Es la mirada de un amor no condicionado  la que transfigura la vida de Jesús y la que irrumpe en su cuerpo y en sus ojos en forma de una luz suave e intensa que impacta a sus discípulos. Es recibirse de esta mirada lo que hace que Jesús pueda irradiar y atraer a otros a ese espacio sin temor, sin juicios que enturbien la realidad y la deformen. Una mirada que nos revela nuestra verdad más honda: “somos criaturas profundamente amadas”, más adentro de mi trajín, de mis miedos, de las imágenes que tengo o que otros tienen de mí. Esa es la mirada verdadera sobre nuestras vidas, la que despierta las fuentes de amor dormidas en nosotros. Esa es la mirada de aceptación que nos cura de nuestro desasosiego y nos lleva decir con Pedro “ ¡qué bien estamos aquí!”.

 
La otra noche, un hombre que también se llama Pedro, me llevó por sorpresa a un espacio transfigurado. Perico, como es conocido en el barrio, vive solo desde que murió su madre y desde hace años, debe tener unos cincuenta, se ha dejado devorar la vida por el alcohol. Lo encontré descalzo por la calle y bebido, aún así se acercó a mí con respeto, me contó que se quedó dormido con un cigarro en la boca y que se le habían quemado unas mantas y me invitó a su casa para que lo viera.

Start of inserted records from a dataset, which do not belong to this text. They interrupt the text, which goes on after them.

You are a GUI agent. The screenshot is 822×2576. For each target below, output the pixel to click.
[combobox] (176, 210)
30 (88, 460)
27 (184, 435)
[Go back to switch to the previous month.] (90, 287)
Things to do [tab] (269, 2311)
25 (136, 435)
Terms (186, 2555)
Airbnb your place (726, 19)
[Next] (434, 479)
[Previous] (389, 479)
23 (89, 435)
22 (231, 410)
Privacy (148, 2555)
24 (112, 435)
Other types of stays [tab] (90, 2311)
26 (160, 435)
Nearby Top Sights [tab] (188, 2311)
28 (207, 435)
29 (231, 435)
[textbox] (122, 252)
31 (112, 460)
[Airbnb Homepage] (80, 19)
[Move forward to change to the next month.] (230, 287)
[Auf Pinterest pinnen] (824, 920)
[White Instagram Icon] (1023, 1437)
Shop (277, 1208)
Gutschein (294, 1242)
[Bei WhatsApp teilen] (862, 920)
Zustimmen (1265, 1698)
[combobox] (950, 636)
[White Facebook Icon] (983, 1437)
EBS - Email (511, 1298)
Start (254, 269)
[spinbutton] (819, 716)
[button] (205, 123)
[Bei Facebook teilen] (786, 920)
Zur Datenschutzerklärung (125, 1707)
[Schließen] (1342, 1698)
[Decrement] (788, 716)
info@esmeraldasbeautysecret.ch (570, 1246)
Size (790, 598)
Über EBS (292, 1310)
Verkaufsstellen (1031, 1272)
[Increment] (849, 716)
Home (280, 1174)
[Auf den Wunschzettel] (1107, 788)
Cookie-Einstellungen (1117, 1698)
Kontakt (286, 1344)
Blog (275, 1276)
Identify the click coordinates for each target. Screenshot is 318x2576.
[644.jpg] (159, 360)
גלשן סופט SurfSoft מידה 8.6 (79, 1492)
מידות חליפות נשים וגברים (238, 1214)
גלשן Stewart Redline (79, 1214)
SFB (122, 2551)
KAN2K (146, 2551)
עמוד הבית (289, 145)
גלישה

Confieso que al principio sentí miedo pero luego agradecí el no haberme dejado paralizar por él. Me mostró su pequeña casa, desatendida desde que su madre no está, sucia y con olor a vino y restos de comida, luego me llevo a otra estancia y allí fue donde se hizo la luz : tenía cuatro colchones tirados por el suelo y me contó que en ellos acoge cada noche a chicos toxicómanos que no tiene donde ir, les dejar dormir allí y que puedan ducharse y lavar su ropa.

El rostro de Perico se iluminó en aquellos instantes para mí. El borracho de nuestro barrio había hecho de su casa un lugar donde otra gente muy herida podía “ poner sus tiendas ”,  descansar un rato,  comer algo y compartir un poco de compañía y calor. Allí recibí el regalo de este hombre que, en su fragilidad y en su enfermedad, tenía para otros una mirada que los salvaba. Así de inesperados son los misterios de la vida y del corazón humano. ¡Quién nos diera ojos para llegar a verlos!